Zitierter Text:
+---+

Die Idylle ist nur am Sonntag und am Montag perfekt, wenn das Lokal geschlossen ist. Dann gönnen sich Margriet und Peter Schnaibel im Restaurant Taggenberg eine Tasse Kaffee unter den Bäumen ihres Gartens. Dann haben sie für ihre Kinder mehr Zeit als bloss drei Minuten zwischen zwei Gängen eines Menüs.

Das Gourmetrestaurant in Winterthur-Wülflingen ist Feinschmeckern seit langem ein Begriff. Vor zwei Jahren verkaufte es die Stadt an das Wirteehepaar. Der Deutsche und die Holländerin setzen sich mit viel Engagement dafür ein, dass die Gäste zufrieden nach Hause gehen – und hoffentlich wiederkommen. Das Leben als Angestellte kennen sie schon lange nicht mehr. Peter Schnaibels letzter fester Job war der des Chefkochs in der Brasserie Lipp in Zürich.

Wir treffen uns zur Menübesprechung in der Wirtshausküche. Einen privaten Herd haben Schnaibels nicht. Sie leben und arbeiten im gleichen Haus, bereiten sowohl das Frühstück für die Kinder wie das Mittagessen für die Familie in der chromstählernen Profiumgebung zu. Dann steht oft Margriet Schnaibel am Herd, damit ihr Mann einmal Pause machen kann.

Peter Schnaibel zeigt mir allerhand Tricks mit Messern und Maschinen. Die hauchdünnen Kartoffelscheiben erhält er, indem er die Knollen über ein scharfes Messer reibt. Dabei sollte man allerdings stoppen, bevor die Fingerkuppe weg ist. Ein halbes Dutzend kleine Elektrotimer sind mit Magneten ans Stahlmobiliar geheftet. «Bei Hochbetrieb ist es manchmal schwierig, die Piepser zu orten, denn sie tönen alle gleich», sagt der Wirt.

+---+

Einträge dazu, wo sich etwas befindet
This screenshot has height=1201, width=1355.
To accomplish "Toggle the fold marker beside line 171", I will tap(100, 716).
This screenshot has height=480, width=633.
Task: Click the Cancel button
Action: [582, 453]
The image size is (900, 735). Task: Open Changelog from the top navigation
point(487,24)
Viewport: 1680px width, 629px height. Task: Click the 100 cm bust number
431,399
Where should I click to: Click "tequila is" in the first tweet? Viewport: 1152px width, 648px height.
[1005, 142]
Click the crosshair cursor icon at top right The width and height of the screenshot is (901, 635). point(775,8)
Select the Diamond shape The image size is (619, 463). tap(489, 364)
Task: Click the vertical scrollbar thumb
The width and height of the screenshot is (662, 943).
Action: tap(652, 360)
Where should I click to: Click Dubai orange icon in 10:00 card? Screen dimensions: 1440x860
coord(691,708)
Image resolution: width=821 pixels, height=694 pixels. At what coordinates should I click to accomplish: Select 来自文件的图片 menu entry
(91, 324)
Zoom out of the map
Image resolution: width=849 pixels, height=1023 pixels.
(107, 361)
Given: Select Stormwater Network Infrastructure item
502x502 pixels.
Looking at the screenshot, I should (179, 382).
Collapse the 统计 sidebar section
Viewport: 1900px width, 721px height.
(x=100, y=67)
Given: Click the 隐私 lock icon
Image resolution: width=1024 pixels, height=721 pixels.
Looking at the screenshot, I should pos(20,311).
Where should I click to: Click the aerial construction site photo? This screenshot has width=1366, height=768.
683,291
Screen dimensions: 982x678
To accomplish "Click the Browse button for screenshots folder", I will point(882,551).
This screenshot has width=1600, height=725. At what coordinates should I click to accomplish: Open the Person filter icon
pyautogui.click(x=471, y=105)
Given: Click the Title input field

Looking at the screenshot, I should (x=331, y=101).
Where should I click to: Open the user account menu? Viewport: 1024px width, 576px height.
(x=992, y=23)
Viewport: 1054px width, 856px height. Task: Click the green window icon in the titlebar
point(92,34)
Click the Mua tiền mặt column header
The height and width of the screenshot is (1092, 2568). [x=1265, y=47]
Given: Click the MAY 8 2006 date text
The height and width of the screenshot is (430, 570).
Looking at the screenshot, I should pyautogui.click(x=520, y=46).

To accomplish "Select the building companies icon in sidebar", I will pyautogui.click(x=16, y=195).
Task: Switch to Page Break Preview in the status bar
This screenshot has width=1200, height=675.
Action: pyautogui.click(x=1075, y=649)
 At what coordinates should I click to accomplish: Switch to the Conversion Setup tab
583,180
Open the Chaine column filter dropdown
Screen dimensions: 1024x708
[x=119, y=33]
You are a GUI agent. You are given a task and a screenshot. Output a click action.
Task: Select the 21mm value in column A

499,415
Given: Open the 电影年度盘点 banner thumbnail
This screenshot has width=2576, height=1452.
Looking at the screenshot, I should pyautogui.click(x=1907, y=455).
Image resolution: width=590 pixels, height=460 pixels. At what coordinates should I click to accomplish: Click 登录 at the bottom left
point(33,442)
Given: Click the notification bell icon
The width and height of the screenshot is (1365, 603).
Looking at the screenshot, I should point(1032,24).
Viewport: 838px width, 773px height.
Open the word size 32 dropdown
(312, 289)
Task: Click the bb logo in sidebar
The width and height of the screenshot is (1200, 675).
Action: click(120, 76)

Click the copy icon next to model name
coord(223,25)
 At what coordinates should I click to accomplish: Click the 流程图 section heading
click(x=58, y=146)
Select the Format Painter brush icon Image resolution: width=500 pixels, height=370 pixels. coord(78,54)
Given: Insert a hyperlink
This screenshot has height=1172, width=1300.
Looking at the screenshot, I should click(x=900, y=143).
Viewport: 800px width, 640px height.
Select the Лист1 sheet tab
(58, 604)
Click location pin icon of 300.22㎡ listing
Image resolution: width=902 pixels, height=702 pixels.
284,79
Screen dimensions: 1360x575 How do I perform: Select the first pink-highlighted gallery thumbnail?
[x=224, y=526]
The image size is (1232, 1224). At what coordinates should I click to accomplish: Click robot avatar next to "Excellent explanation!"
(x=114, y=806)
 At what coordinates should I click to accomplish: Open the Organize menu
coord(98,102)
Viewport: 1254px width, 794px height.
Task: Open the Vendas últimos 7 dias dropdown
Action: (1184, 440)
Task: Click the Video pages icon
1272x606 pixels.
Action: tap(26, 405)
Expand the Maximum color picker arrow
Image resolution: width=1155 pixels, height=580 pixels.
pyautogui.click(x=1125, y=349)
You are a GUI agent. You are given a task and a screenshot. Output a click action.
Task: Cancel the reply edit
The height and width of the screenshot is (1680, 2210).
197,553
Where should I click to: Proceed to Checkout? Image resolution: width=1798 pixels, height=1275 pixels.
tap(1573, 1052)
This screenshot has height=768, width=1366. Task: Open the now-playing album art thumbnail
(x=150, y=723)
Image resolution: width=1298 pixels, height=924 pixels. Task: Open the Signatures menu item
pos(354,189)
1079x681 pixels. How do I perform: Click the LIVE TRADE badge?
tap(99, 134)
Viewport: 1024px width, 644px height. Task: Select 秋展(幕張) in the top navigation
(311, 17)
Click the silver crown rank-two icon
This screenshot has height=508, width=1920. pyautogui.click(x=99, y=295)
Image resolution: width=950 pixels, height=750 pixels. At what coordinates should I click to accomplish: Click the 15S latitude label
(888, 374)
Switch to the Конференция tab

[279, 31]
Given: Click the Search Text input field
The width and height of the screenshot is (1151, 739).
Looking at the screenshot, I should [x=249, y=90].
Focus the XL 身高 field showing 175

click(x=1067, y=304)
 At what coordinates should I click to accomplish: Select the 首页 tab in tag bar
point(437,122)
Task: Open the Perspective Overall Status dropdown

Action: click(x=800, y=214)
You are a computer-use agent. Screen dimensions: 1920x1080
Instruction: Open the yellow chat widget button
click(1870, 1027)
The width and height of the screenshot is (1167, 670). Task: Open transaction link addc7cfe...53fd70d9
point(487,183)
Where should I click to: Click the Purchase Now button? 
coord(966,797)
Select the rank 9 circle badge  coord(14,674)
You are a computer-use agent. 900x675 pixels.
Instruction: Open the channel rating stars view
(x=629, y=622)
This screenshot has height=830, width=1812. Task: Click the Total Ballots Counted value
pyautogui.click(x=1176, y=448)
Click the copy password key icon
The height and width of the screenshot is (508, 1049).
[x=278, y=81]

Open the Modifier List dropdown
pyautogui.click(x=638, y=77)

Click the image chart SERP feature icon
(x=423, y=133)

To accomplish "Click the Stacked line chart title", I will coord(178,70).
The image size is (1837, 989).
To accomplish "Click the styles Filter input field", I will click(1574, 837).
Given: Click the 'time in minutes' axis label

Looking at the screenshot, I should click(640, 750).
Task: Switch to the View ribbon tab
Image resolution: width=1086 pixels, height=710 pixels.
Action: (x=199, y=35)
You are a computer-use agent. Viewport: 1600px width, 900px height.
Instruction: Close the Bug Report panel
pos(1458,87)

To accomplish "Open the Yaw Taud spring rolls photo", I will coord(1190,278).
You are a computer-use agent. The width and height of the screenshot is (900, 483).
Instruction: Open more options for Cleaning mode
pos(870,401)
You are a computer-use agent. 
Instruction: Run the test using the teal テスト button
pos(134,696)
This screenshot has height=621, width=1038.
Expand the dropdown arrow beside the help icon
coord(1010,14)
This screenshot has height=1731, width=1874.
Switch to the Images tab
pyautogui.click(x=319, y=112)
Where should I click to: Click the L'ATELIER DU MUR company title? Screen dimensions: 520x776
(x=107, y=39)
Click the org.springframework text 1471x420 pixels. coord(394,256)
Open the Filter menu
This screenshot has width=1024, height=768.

+---+

Anweisungen:
[a] Nenne alle Eigennamen von Personen, Orten und Lokalen, die im Bericht über das Restaurant Taggenberg vorkommen.
[b] Führe den Bericht über das Restaurant Taggenberg nach seinem letzten Satz weiter.

Lösungen:
[a] Margriet Schnaibel, Peter Schnaibel, Taggenberg, Winterthur-Wülflingen, Brasserie Lipp, Zürich

[b]
Die 17 Gault-Millau-Punkte mit der Auszeichnung «Aufsteiger des Jahres» und den diesjährigen Gastro-Suisse-Preis hat sich das Ehepaar im Team erarbeitet. Während er in der Küche sein Bestes gibt, ist seine Frau im Service tätig. Überdies ist sie eine ausgewiesene Weinkennerin, auch wenn es ältere männliche Gäste gibt, die das nicht glauben wollen: «Es kommt immer noch vor, dass man mich bittet, meinen Mann nach einem Weintipp zu fragen.»

«Miss Taggenberg», wie sich Margriet Schnaibel mit einem Augenzwinkern nennt, hat einen Charme, dem man kaum widerstehen kann. Zudem hilft sie durch gezielte Rückmeldungen der Gäste an ihren Mann, die Qualität stetig zu steigern. Dieser hat sich angewöhnt, genau zuzuhören: «Früher kochte ich, wonach ich Lust hatte. Mit der Zeit habe ich gelernt, die Bedürfnisse der Gäste einfliessen zu lassen.» Trotzdem findet er, dass 17 Punkte zurzeit genug seien. «Bevor wir atemlos dem Erfolg hinterherrennen, müssen wir die Balance finden zwischen Beruf und Familie. Nicht nur die Gäste, auch unsere beiden Kinder brauchen uns.»

Der Chef geht selber auf den Markt
Wenn man mit Peter Schnaibel am Herd steht, spürt man bei jeder Verrichtung die Leidenschaft, die ihn antreibt. Er verdreht die Augen vor Lust, wenn er an der Trüffelsauce riecht, und wendet die Steinpilze in der Pfanne mit elegantem Schwung. «Ohne die Liebe zu den Zutaten und den Kreationen könnte ich diesen Job gar nicht machen», sagt er.

Die langen Präsenzzeiten und der ständige Druck, höchste Qualität zu bieten: Das alles verlangt eine gehörige Portion Idealismus. Schnaibel lässt es sich aber auch nicht nehmen, persönlich auf den Markt zu gehen: «Ich lerne die Produzenten kennen und bin froh, wenn sie ehrlich zu mir sind. So gibt einer auch mal zu, wenn ein Produkt nicht von bester Qualität ist.»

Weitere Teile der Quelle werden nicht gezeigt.